» **READING PASSAGE**:
It returns an object with two functions:

• render: Logs the current value of state. This simulates a UI render so you can see values change in real time.

• onClick: Updates the state using the setter function, mimicking a UI event like a button click.

Improving Persistence

Our first improvement is moving _val outside of the useState function, making it a persistent variable. With this change, the getter and setter behave more like React’s useState.

const React = (() => {
  let _val;

  function useState(initState) {
    let state = _val || initState;
    let setState = (newVal) => {
      if (typeof newVal === 'function') {
        _val = newVal(state);
      } else _val = newVal;
    };
    return [state, setState];
  }


  return {
    useState,  
  };
})();

Inside setState, we add this crucial logic:

• If the new value is a function (e.g., setCount(prev => prev + 1)), we call it with the current state value and store the result.

• If the new value is a direct value (e.g., setText("Hello World")), we store it directly.

This ensures that our setter matches React’s behavior, handling both direct value updates and functional updates that depend on the previous state.

Simulating Re-Renders

Next, we introduce a render function inside the React namespace. This function executes the component and returns it, letting us simulate re-renders — just like React does when state changes.

» **INFORMATION SHOWN**:
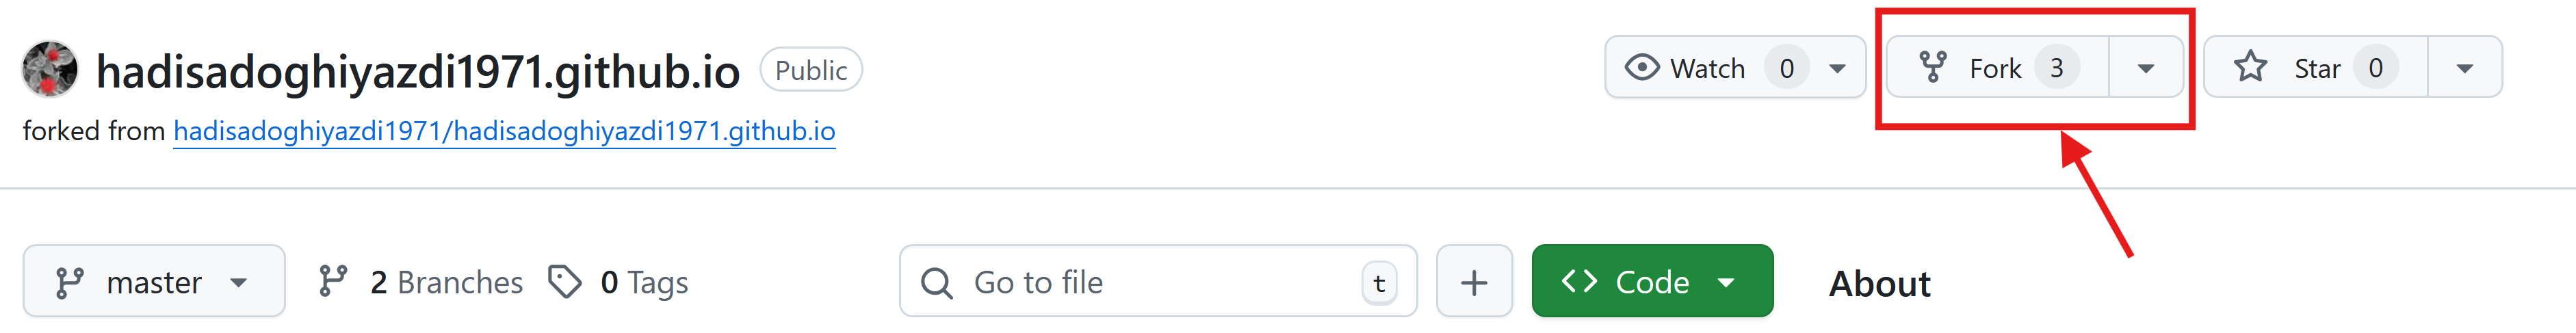Open the Watch notifications dropdown arrow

» **TASK INSTRUCTIONS**:
1. Answer these questions from the useState passage.
(a) What does the render function log?
(b) In the first improvement, where is _val moved?
(c) When setState receives a function as the new value, what is done with it?
2. Reproduce from the useState passage the stretch from "This ensures that" through "when state changes.".

» **ANSWERS TO THE EXERCISES**:
1.
(a) The current value of state.
(b) Outside of the useState function, which makes it a persistent variable.
(c) It is called with the current state value, and the result is stored.

2.
This ensures that our setter matches React’s behavior, handling both direct value updates and functional updates that depend on the previous state.

Simulating Re-Renders

Next, we introduce a render function inside the React namespace. This function executes the component and returns it, letting us simulate re-renders — just like React does when state changes.